As early as the 1950s, in a continuation of Dadaist montage techniques, he created his own assemblages and material collages from found wood or metal fragments, which pointed ahead to works by the Nouveaux Réalistes. He further developed their structural principle in many directions. For example, he incorporated objects of daily use, written documents and pictures that reflected the reality of everyday life and society, but also painterly and sculptural informal elements that partly anticipate the aesthetics of Franz West's Passstücke. He sent cards collaged from photocopies, newspaper clips and selected stamps, partly re-photographed, to acquaintances as mail art avant la lettre. Here he propagated the concerns of the ecological and peace movements and referred to political debates. Above all, however, he polemicised against "Pseudokünstler und Schaumschläger" (pseudo-artists and boasters). He forcefully proclaimed true artistry, as he saw it in Vincent van Gogh, for example, and insisted on his unquestionable sensitivity, moral integrity and uncompromising authenticity, which also included an ascetic life as a misunderstood artist. Frieberger himself embodied and cultivated this myth astonishingly convincingly.
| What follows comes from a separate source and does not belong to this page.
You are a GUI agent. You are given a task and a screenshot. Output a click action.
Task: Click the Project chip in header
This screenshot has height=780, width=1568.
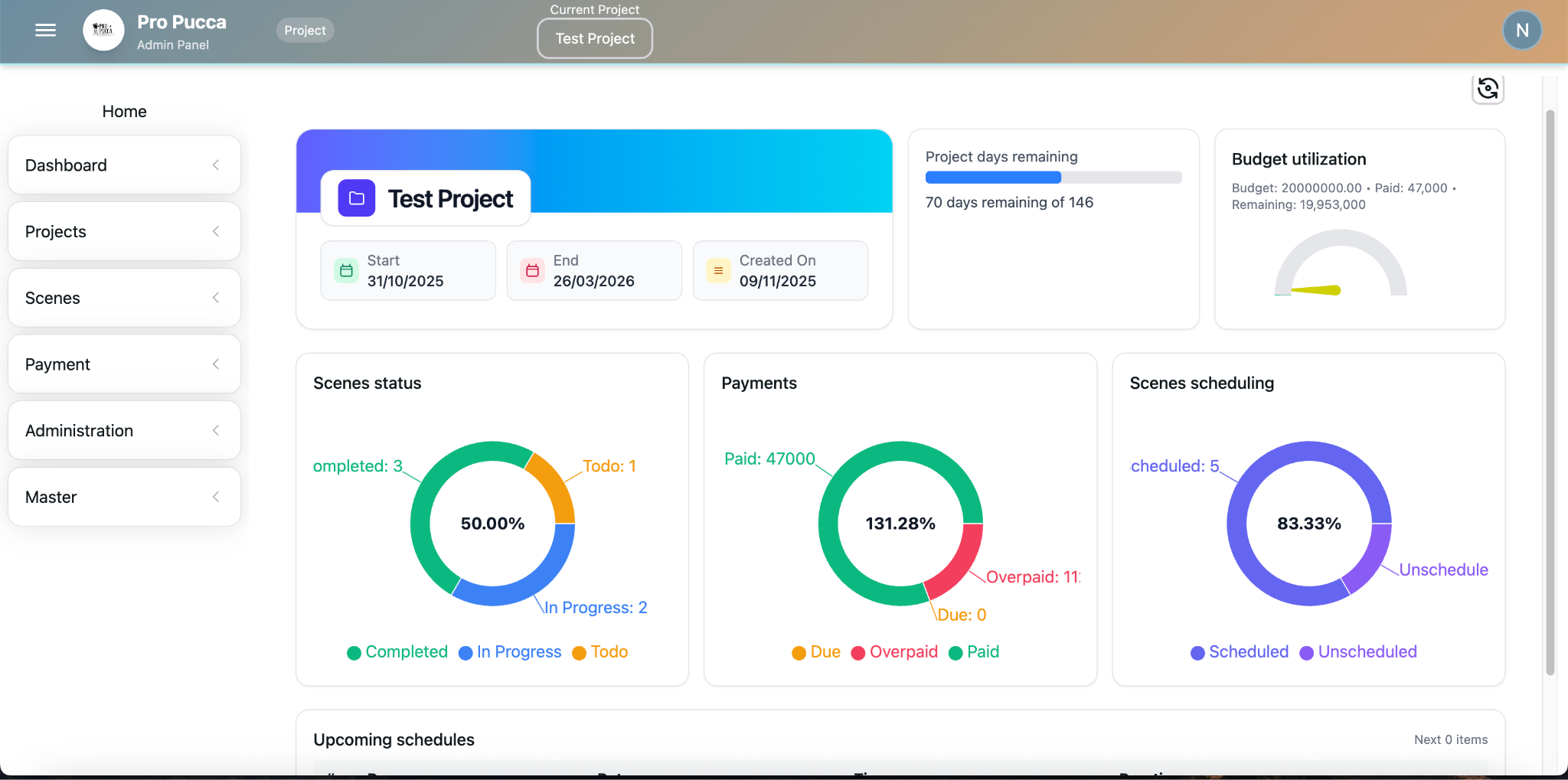(x=305, y=31)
He used photography in different forms, ranging from portraits of artist friends and "straight" shots of his life partners and environments to subjective photography and abstract colour and material studies. All this found its way into his montages as well as into his photographic stagings, in which Frieberger's artistic position found its most fruitful medium: a pictorial space that could be shaped on several levels, in which he could combine his exuberant aesthetic concerns and thus contextualise and convey them in a self-determined way. After precise planning, he put together arrangements which, in the photographic record, can be regarded as an artistic articulation and at the same time as a reflection of their authentic origins: Tableaux that always refer to the real life contexts of the author, even if they were not conceived as self-portraits. These included, for example, his wardrobe, from which he drew costumes for fellow performers.
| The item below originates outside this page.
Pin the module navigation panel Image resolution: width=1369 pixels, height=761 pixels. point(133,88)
In addition to himself, as the most important protagonist of his artist photography, Frieberger's photographic productions often feature children, who ideally portrayed the concept of creation as playful-serious exploration. Poetically designed scenarios were created through subtle interventions on trees, hay bales or ruinous walls, which appear in the photographs as if art, nature and old building fabric had grown harmoniously. Similarly, he placed his photographs and even more frequently his objects in the Lower Austrian landscape, also merging surroundings and artworks through double exposures. He wrote catchwords as integral parts of the composition on matching (wall) surfaces, which meant that as work titles they were safe from any misleading transcription. While preparing his estate, Frieberger finally began to determine even the framing of his photographs down to the smallest detail. The majority of the photographic part of his oeuvre defined by him was taken over by the OstLicht photo collection after his death and is now being exhibited for the first time.